Muitos adeptos do Candomblé passam a vida toda acreditando que o milagre da vida está nos grandes eventos. Enganam-se, pois o grande milagre da vida está nas pequenas coisas, nos mais simples atos, na imprescritibilidade semântica do àkàsà.

Aquele que não sabe fazer um àkàsà e que não o conhece em seus segredos e significados, também não sabe e não conhece sobre o Candomblé: ko si àkàsà, ko si Candomblé, sem àkàsà não há Candomblé.

Aqui vai um conselho aos mais novos: se quer ser um bom sacerdote ou uma boa sacerdotisa é preciso aprender a ver para além das coloridas roupas e fios, para além das iguarias sofisticadas servidas nos ricos barracões. É preciso saber que as mais ricas joias podem estar disfarçadas de pedras comuns jogadas no meio do caminho. O àkàsà só parece um bolinho desenxabido, mas é muito mais que isso: é a vida.

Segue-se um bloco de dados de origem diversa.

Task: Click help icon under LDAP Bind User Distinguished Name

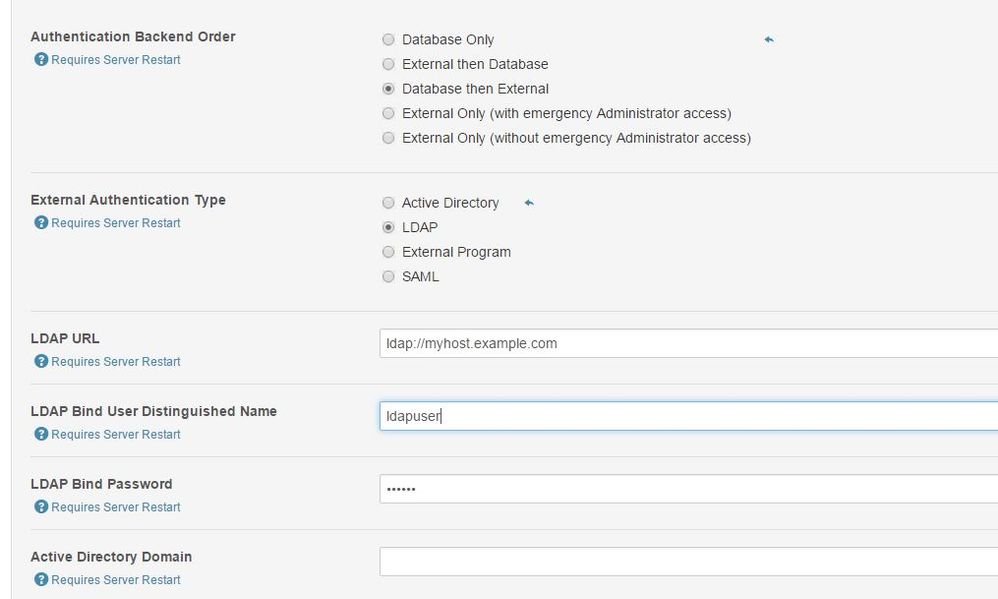Action: pyautogui.click(x=41, y=435)
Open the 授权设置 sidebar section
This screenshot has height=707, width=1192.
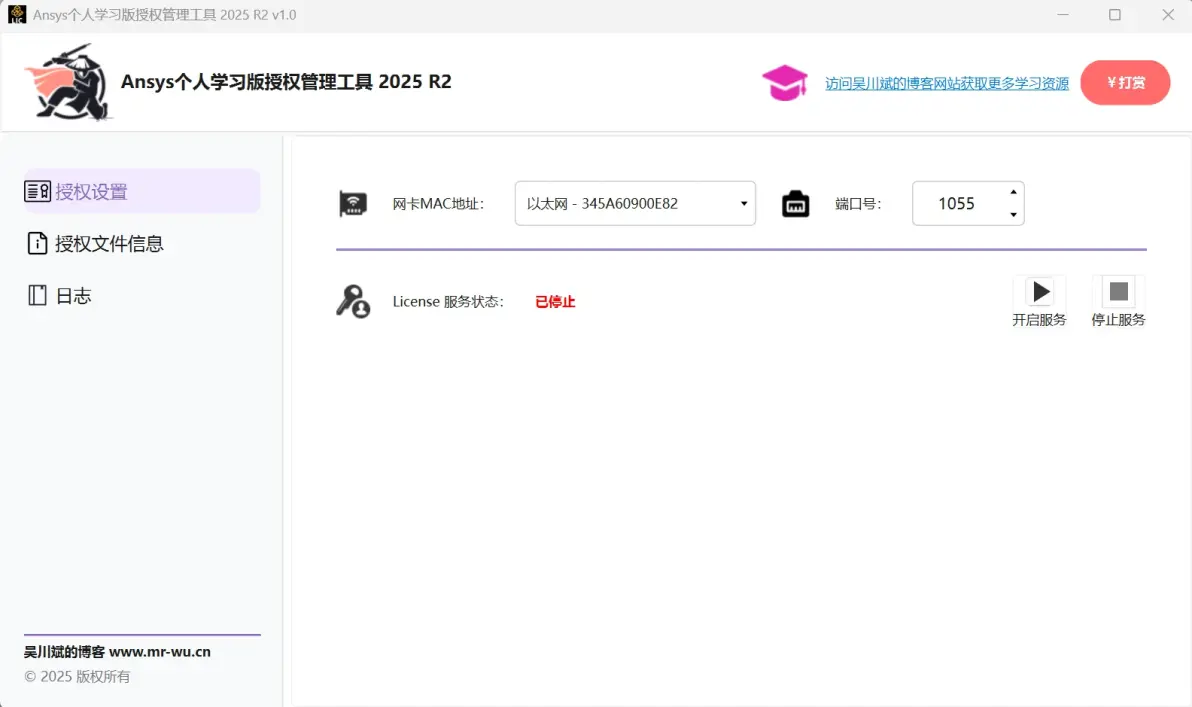tap(141, 191)
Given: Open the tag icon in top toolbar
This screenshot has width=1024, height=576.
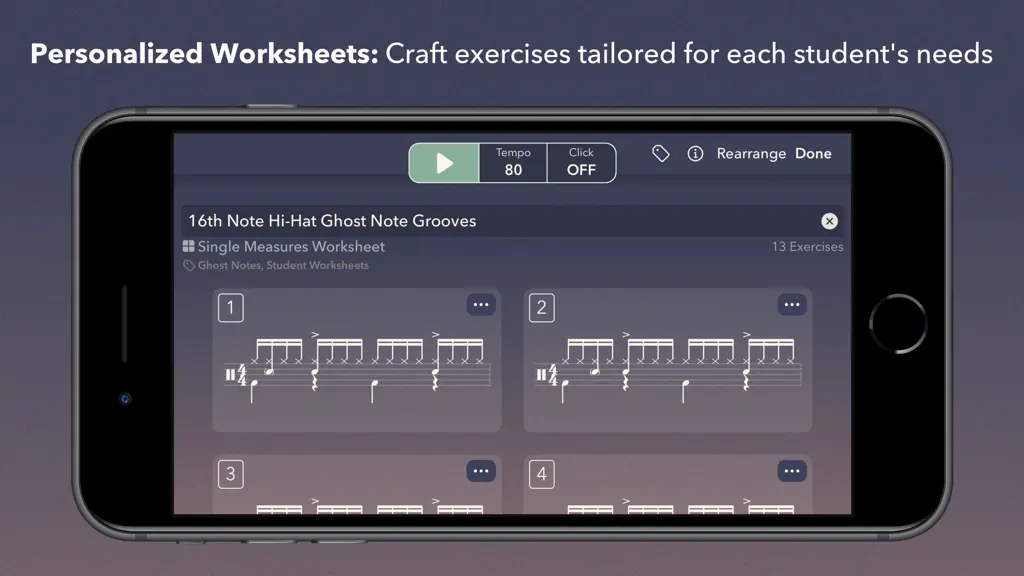Looking at the screenshot, I should pyautogui.click(x=660, y=153).
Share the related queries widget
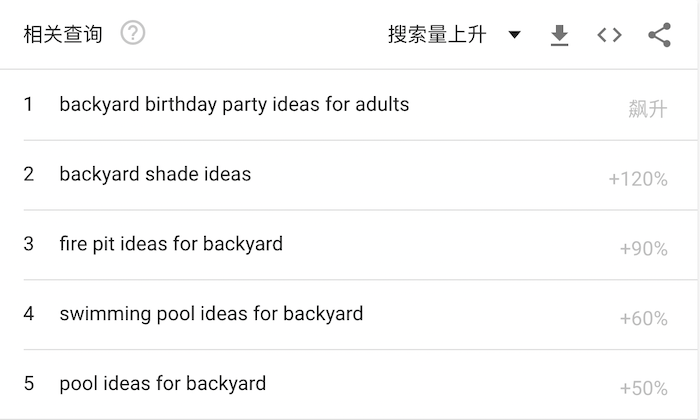The width and height of the screenshot is (700, 420). [660, 35]
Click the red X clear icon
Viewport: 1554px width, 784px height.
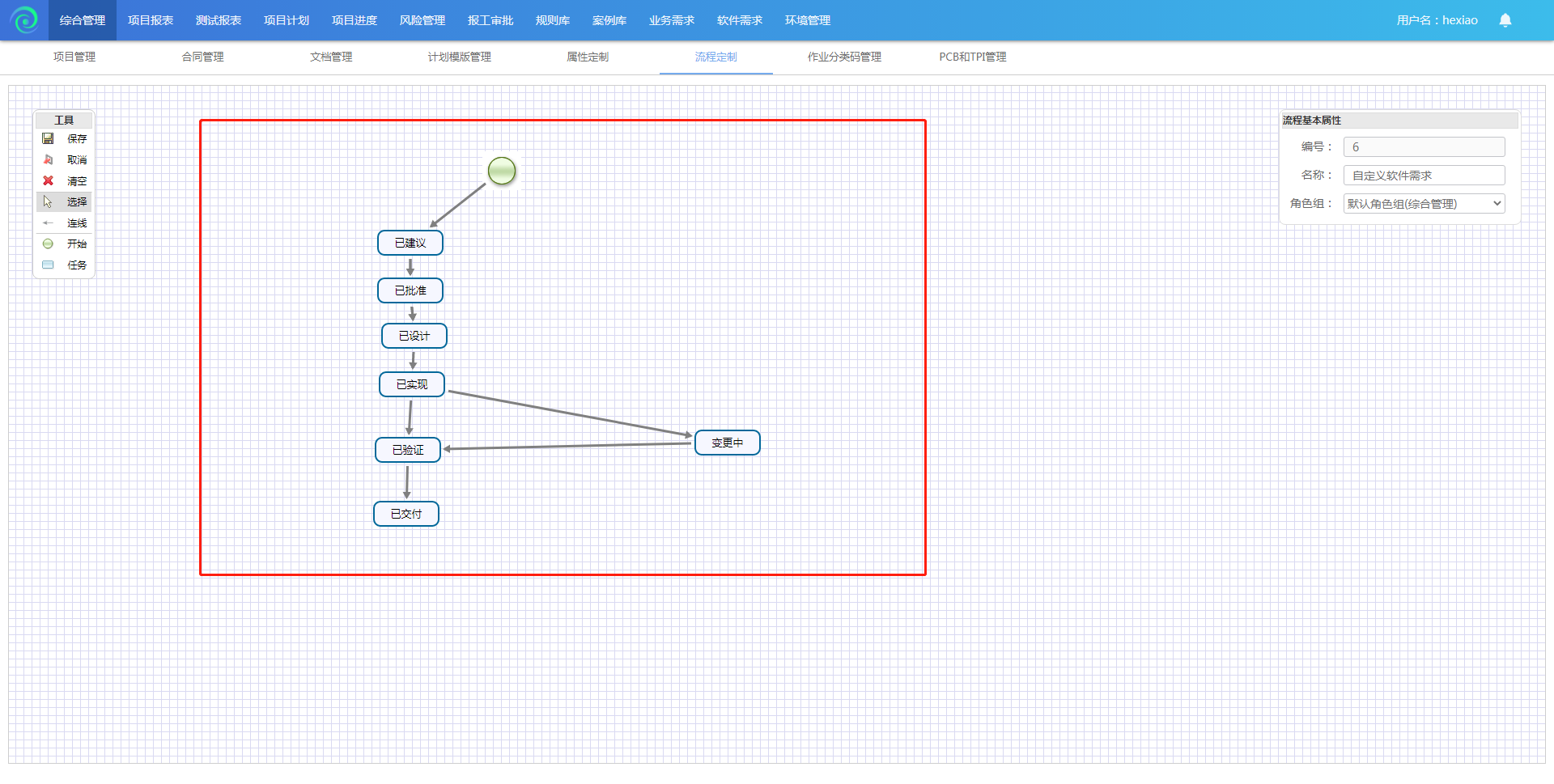click(48, 181)
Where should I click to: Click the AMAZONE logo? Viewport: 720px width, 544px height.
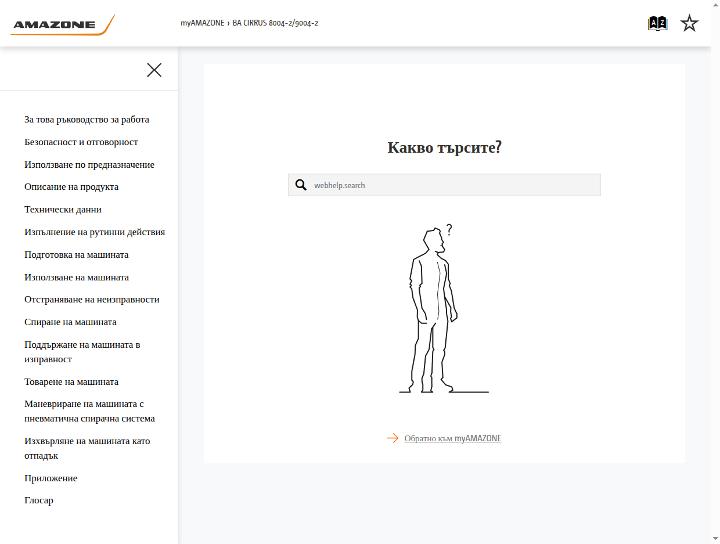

O segredo do àkàsà se esconde por detrás das folhas da bananeira. O àkàsà deve ficar guardado na folha em que foi colocado até o momento do seu uso.  Assim sendo, só se deve retirar a folha da bananeira, minutos antes de oferecer o àkàsà ao òrìṣà.

Não é raro ouvir pessoas falarem de àkàsà fabricado utilizando formas diferentes daquela tradicional perpassada pelos nossos mais velhos. Já ouvi até dizerem que há àkásà cortado na forma de pirâmide, a partir de uma massa estirada sobre uma superfície plana. Isso para mim é qualquer coisa, menos àkàsà.

Em face de todo o exposto, não existe àkàsà que não seja aquele envolto na folha da bananeira. A folha da bananeira é o ala que guarda a vida expressa na simbologia do àkàsà. O àkàsà é único e insubstituível. Nada carrega a sua essência, assim sendo, nada pode ser utilizado em seu lugar.

Ingredientes do àkàsà:

500 g de milho branco em grãos
4 xícaras de água
3 folhas de bananeira cortadas em quadrados

Modo de preparo do àkàsà:

a) Coloque o milho branco de molho em água por aproximadamente 10 horas.
b)Prepare as folhas de bananeira cortando-as em quadrados.
c)Passe as folhas pelo fogo dos dois lados para ficar maleável.
d)Escorra a água e processe o milho até que fique uma pasta cremosa e homogênea.
e)Coloque a pasta do milho branco numa panela, adicione a água. 
f)Leve a panela ao fogo médio, cozinhe, mexendo até que a pasta tome a consistência de um mingau grosso.
g)Deixe esfriar um pouco e, com a massa ainda morna, envolva-a nas folhas de banana formando pequenas pirâmides.

Referencial: material compilado a partir do conhecimento adquirido na vivência do terreiro.